Punzadas en la vagina y dolor pélvico durante el embarazo: causas y significado

Durante el embarazo, el cuerpo de la mujer experimenta múltiples cambios físicos y hormonales. Es común sentir molestias en la zona baja del vientre, la pelvis o la vagina, lo que suele generar dudas y preocupación. Comprender el origen de estas sensaciones es fundamental para transitar esta etapa con tranquilidad.

Esquema anatómico que muestra el crecimiento del útero, la presión sobre la vejiga y la posición del feto en el tercer trimestre.

¿Por qué ocurren las punzadas en la vagina?

Las punzadas o pinchazos en la vagina y la vulva son frecuentes, especialmente en el tercer trimestre. Estas molestias responden a diversas adaptaciones del organismo:

  • Cambios en la mucosa: A partir de la sexta semana, la mucosa vaginal se vuelve más congestiva, adquiriendo un tono violáceo debido a la hiperemia y el aumento de la vascularización.
  • Presión del útero: El aumento de tamaño del útero ejerce presión sobre las estructuras pélvicas y los nervios genitocrurales, provocando calambres en la vagina, labios y, en ocasiones, irradiación hacia los muslos.
  • Efecto de la relaxina: Esta hormona prepara los ligamentos y el canal del parto, lo que puede causar una sensación de inestabilidad o presión en la sínfisis púbica y la pelvis.
  • Posición del bebé: Hacia el final del embarazo, la cabeza del feto se encaja en la pelvis (posición cefálica). El bebé "busca sitio" y choca contra los bordes óseos, generando pinchazos agudos y momentáneos.

Los cambios de tu suelo pélvico durante la menopausia.

Diferenciación entre molestias normales y señales de alarma

Es vital distinguir entre las sensaciones propias del desarrollo fetal y aquellas que requieren atención médica inmediata.

Signos que suelen ser normales

Las molestias leves que aparecen con el movimiento, al caminar mucho o al final del día suelen ser inofensivas. Generalmente, ceden con el reposo, al cambiar de postura, vaciar la vejiga o eliminar gases.
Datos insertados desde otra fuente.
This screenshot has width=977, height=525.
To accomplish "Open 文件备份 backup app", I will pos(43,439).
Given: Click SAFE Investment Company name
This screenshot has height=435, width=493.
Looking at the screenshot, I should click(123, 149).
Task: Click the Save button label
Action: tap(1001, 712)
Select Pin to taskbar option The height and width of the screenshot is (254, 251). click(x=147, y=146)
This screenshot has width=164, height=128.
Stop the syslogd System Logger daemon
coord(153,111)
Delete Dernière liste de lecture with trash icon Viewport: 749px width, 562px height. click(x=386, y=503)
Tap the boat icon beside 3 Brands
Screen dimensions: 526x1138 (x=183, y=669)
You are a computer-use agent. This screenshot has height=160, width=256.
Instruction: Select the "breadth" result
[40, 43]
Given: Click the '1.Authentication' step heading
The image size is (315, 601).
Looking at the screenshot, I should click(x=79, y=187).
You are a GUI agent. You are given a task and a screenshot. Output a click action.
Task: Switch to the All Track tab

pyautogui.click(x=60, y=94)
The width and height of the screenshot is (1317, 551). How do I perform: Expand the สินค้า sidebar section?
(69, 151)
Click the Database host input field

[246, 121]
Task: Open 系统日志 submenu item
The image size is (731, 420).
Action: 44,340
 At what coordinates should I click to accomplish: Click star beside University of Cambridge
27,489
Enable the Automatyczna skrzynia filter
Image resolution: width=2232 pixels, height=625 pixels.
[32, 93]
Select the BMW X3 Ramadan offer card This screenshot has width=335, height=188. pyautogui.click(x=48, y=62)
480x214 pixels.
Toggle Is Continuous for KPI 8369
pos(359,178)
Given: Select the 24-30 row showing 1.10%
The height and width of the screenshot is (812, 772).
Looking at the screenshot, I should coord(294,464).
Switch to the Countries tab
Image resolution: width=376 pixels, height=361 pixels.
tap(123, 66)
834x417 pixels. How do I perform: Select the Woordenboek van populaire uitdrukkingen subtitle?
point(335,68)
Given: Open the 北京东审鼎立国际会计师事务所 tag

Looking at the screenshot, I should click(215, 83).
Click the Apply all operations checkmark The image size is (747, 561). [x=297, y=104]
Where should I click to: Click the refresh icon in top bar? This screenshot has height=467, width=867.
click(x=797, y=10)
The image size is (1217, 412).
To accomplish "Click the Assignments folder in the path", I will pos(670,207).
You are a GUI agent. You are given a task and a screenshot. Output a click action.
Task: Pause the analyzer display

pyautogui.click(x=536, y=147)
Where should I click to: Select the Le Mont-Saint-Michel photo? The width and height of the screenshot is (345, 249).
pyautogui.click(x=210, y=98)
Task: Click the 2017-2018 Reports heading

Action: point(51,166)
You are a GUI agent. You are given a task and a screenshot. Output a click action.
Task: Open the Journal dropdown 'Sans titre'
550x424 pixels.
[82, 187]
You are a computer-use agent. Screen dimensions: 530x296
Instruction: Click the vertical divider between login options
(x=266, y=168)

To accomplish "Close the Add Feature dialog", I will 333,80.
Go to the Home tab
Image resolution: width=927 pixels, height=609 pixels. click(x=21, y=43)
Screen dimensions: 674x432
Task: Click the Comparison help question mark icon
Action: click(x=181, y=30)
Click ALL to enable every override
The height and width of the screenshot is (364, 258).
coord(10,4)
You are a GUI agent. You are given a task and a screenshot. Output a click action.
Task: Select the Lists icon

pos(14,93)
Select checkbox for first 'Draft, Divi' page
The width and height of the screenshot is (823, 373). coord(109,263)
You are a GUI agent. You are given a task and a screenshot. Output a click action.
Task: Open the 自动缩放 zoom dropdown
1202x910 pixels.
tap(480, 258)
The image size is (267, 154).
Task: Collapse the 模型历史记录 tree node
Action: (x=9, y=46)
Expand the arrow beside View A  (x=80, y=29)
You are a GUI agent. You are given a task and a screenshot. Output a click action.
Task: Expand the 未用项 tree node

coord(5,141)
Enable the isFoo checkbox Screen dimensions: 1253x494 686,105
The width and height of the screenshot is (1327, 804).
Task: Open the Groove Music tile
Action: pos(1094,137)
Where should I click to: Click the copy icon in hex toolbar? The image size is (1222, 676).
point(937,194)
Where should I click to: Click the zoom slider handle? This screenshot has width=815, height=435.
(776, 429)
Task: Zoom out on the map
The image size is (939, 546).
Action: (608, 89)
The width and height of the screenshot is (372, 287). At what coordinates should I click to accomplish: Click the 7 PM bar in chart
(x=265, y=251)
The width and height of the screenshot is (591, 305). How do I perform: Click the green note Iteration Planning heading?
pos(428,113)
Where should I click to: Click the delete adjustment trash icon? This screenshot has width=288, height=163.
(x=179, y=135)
El endurecimiento del útero sin dolor, conocido como contracciones de Braxton-Hicks, es una forma en la que el útero "practica" para el parto y es un proceso fisiológico normal.

Cuándo consultar a un médico

Se debe contactar con un profesional ante la presencia de signos de alarma:

  • Sangrado vaginal (ginecorragia).
  • Fiebre y escalofríos, especialmente si se acompañan de dolor al orinar.
  • Dolor intenso, persistente o que empeora con el movimiento.
  • Desmayos, mareos o frecuencia cardíaca acelerada.
  • Disminución de los movimientos fetales.

Causas frecuentes de dolor pélvico y abdominal

El origen del dolor puede estar relacionado directamente con la gestación o con otros sistemas del organismo:

Causa Descripción
Implantación Puede causar pinchazos leves en las primeras semanas.
Ligamento redondo Produce "tirones" en los laterales del abdomen al cambiar de postura.
Infecciones (IVU) Las infecciones urinarias son comunes y requieren tratamiento antibiótico.
Torsión anexial Aunque no es causada por el embarazo, el aumento de tamaño de los ovarios la hace más probable.

Recomendaciones para el alivio de molestias

Para mejorar el bienestar durante la gestación, se sugieren las siguientes pautas:

  1. Fortalecimiento: Realizar ejercicios de suelo pélvico (Kegel), yoga o pilates adaptado, siempre bajo supervisión profesional.
  2. Higiene postural: Evitar estar de pie por largos periodos y realizar estiramientos suaves de caderas y espalda.
  3. Cuidado venoso: Dado que el aumento de flujo sanguíneo puede provocar varices vulvares, se recomienda elevar las piernas y evitar ropa excesivamente apretada.
  4. Hábitos: Mantener una hidratación adecuada y una dieta rica en fibra para evitar el estreñimiento, que suele intensificar la presión pélvica.

Recuerda: Ante cualquier duda o síntoma que te genere inseguridad, la consulta con tu ginecólogo o matrona es la mejor herramienta para garantizar tu salud y la de tu bebé.